Haifa First City to Ban Some Vehicles From City Center

YERUSHALAYIM
View of the oil refineries of Haifa and the industrial area. (Chen Leopold/Flash90)

The Knesset Economics Committee has authorized a rule change that will allow municipalities to ban vehicles that exceed new pollution standards from the city center, with the Haifa municipality set to be the first in the country to do so.

Vehicles will have to match or beat the Euro-4 emissions standard, or face fines of NIS 500 or 1,000 ($142-$284). Yerushalayim and Tel Aviv will soon be joining Haifa, the Committee said.

The ban will be implemented in several stages, first applying to vehicles that weight more than 3.5 tons- mostly buses, vans, and light and heavy trucks that operate on diesel, to be expanded to all diesel vehicles afterwards. Signs will be posted on streets where the vehicles are banned.

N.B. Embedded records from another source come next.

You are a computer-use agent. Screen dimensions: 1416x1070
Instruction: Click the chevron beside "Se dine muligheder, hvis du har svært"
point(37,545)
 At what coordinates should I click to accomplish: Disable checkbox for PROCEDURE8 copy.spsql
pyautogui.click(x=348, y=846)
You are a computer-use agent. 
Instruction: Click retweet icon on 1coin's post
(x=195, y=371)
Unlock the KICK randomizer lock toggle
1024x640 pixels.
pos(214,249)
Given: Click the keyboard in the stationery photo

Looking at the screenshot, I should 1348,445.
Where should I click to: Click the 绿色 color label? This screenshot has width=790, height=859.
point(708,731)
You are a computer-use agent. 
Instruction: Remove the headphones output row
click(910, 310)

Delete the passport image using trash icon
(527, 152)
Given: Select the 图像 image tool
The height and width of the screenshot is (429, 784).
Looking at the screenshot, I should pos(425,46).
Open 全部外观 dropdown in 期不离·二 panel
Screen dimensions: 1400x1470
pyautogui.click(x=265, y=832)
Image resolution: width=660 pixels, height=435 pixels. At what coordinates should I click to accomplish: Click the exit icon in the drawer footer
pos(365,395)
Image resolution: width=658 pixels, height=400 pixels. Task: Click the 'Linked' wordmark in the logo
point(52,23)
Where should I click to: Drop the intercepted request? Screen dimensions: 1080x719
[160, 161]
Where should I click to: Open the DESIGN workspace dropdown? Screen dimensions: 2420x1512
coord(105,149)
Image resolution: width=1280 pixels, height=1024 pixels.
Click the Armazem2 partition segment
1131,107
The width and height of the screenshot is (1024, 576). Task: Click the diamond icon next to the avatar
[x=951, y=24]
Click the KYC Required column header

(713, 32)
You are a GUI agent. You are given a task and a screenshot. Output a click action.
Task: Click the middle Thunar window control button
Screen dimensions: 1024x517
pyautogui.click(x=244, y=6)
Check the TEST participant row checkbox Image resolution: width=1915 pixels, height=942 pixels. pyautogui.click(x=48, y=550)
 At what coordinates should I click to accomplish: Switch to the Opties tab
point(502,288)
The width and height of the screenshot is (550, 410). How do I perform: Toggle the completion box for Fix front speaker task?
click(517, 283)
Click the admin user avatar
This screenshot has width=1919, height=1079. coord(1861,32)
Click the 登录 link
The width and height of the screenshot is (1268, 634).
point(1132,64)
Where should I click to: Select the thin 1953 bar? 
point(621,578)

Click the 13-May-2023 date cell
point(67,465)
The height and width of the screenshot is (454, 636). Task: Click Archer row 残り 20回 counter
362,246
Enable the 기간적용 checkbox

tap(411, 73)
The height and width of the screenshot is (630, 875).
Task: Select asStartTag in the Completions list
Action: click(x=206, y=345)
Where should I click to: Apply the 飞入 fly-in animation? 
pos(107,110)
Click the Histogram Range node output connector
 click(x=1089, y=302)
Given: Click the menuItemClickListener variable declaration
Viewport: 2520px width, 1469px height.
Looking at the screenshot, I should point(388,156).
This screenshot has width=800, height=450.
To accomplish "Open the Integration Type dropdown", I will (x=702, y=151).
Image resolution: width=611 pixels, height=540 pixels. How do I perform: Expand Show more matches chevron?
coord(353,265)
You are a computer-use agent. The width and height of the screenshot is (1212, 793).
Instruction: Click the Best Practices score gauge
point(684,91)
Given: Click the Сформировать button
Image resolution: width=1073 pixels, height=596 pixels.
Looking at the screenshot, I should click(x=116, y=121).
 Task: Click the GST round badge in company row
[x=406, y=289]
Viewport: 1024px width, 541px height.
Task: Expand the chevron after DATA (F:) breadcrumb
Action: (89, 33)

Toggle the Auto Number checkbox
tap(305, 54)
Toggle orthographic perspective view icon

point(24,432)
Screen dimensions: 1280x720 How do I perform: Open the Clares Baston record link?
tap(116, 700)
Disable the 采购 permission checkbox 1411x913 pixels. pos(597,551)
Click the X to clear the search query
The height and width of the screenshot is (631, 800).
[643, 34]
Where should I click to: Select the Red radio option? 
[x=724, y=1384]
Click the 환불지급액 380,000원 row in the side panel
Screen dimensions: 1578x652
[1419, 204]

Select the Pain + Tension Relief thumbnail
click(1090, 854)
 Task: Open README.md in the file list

Violators driving commercial vehicles will be fined NIS 1,000, while passenger vehicle drivers will be fined NIS 500. Most vehicles sold in the past ten years match the Euro-4 standard, but the Committee will soon publish a list of specific vehicles and model years that do and do not match the standards.

Committee chairman MK Eitan Cabel said that the government had sought blanket power to allow any municipality to implement the ban, but that he and the committee objected. With that, he said that the committee would deal with requests from specific cities each on their own basis. In response to a question by committee members, MK Cabel said that the Yerushalayim and Tel Aviv municipalities had already requested a discussion on implementing bans in those cities. Shmuel Shafet, a Yerushalayim municipality official, said at the meeting that the city hoped to implement the ban within two months.

Opposing the idea was Shuky Sadeh, chairman of an umbrella group representing bus and transport companies. According to Sadeh, passing laws that will ban buses and minivans from city centers “will have serious consequences for traffic in cities.”